Canned fruit and veg count too and they are equally quick to prepare, but do choose fruit in juice rather than syrup and veg canned in water without added salt or sugar.

Make your own pizza, using a thin based pizza and add extra veggies – sweetcorn, extra sliced tomato, chopped mushroom or some sliced roasted pepper.

There are countless flavours of soup to try, and soups are very simple to make. Start by chopping up a variety of vegetables (onions, carrots, butternut squash, radish, swede, parsnips, sweet potato, mushrooms, sweetcorn and peppers all work well) and sautéing them with a little vegetable oil. Then add homemade or low-salt stock and maybe a can of chopped tomatoes and allow your vegetables to simmer until tender. Either leave soup chunky (like a stew) or blend it to a smooth texture.

Make your own Bolognese sauce and try adding some grated carrot to it.

Don’t just have plain old mashed potatoes, try mashing different root veggies – a mix of potatoes and sweet potatoes, leek and swede mash, cauliflower and potato, parsnip and apple, ring the changes, mash will be tasty and include more veg. These would all make tasty topping for a pie instead of the usual pastry.

When roasting potatoes add a selection of vegetables – parsnips, butternut squash, swede, carrots, peppers, cauliflower and mushrooms are all delicious roasted. Be sparing when adding oil; simply brushing oil on vegetables with a pastry brush is enough.

Pack out those stirfrys with lots of veggies, chopped onion, garlic, peppers and mushrooms when browning your chicken or lean beef, and then broccoli, carrots, sweetcorn, peas, curly kale, spinach and beansprouts.

An omelette is a great way to boost your vegetable count. Onion, tomatoes, peppers, mushrooms, sweetcorn, peas and spinach all work very well when added to the egg mixture. Or you could make a twist on a Spanish omelette, using sweet potatoes instead of white potatoes.
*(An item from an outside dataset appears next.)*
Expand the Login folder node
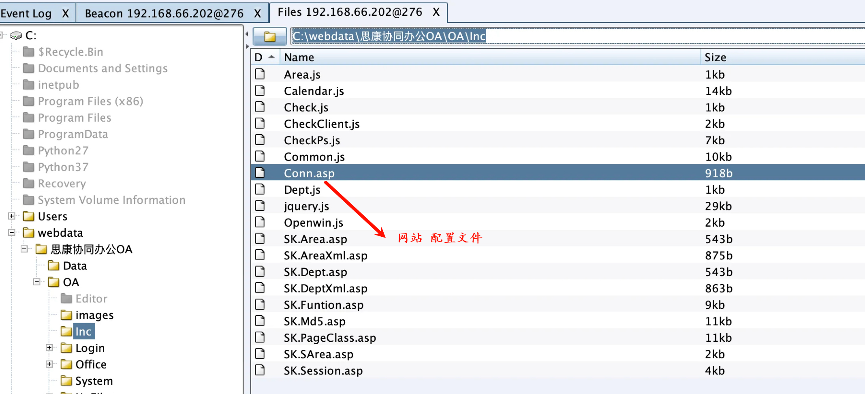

Mashed avocado or banana make tasty toppings for a slice of toast. Try them as alternatives to your usual lunch or as a substantial snack. Bananas are a great source of energy and nutrients, and avocados are rich in monounsaturated fats, which can help to maintain healthy cholesterol levels. Avocados also contain fibre and a range of essential vitamins.

Liven up your sandwiches with some salad veg, or add a small salad to the plate.
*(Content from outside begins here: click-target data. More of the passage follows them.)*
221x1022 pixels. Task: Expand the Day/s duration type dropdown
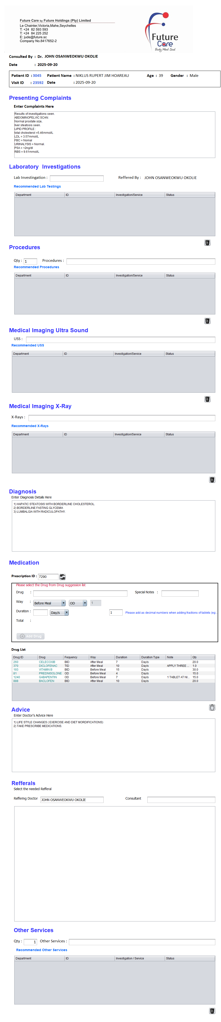tap(59, 612)
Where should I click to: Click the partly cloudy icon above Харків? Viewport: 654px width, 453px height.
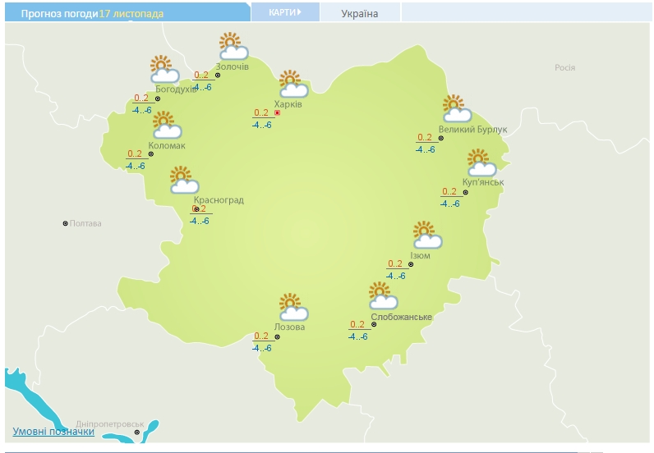[292, 85]
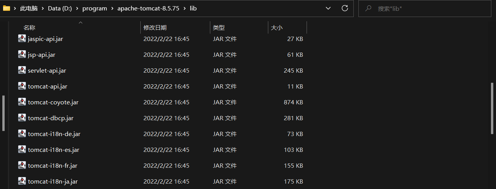Click the folder icon in address bar

tap(7, 8)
Swap those sugary snacks or a piece of fruit or a few crudités – cucumber sticks, peppers, carrot sticks, cauliflower and broccoli florets with a salsa dip or some hummus.

Sweet potatoes are a good source of the antioxidant beta-carotene. To make sweet potato wedges, cut it into equal-sized chunks, brush with a little vegetable oil and bake in the oven for around 20 minutes. For extra flavour, add a sprinkling of paprika, cumin or chilli before baking.

Add beans, lentils and pulses to stews, bakes and salads – don’t forget though beans and pulses count as a maximum of one portion a day.

Make your own vegetable crisps from beetroot, sweet potato and parsnip, without added fat or salt. Slice the vegetables thinly, place on a lined tray and place in the oven at 175C for 20 mins or until dried out.

Make sure to have a salad or vegetable side dish with your main meal

Having a well-stocked fruit bowl adds colour to your home and may encourage you to snack on fruit rather than grabbing biscuits or cake. Fruit is naturally low in calories and also contains fibre, which helps you feel fuller for longer.

To get the maximum benefits, you need to eat different types of fruit and vegetables. This is because different fruit and vegetables contain different combinations of fibre, minerals and other nutrients. So aim to include a wide variety of fruit and vegetables to get the most nutritional benefit.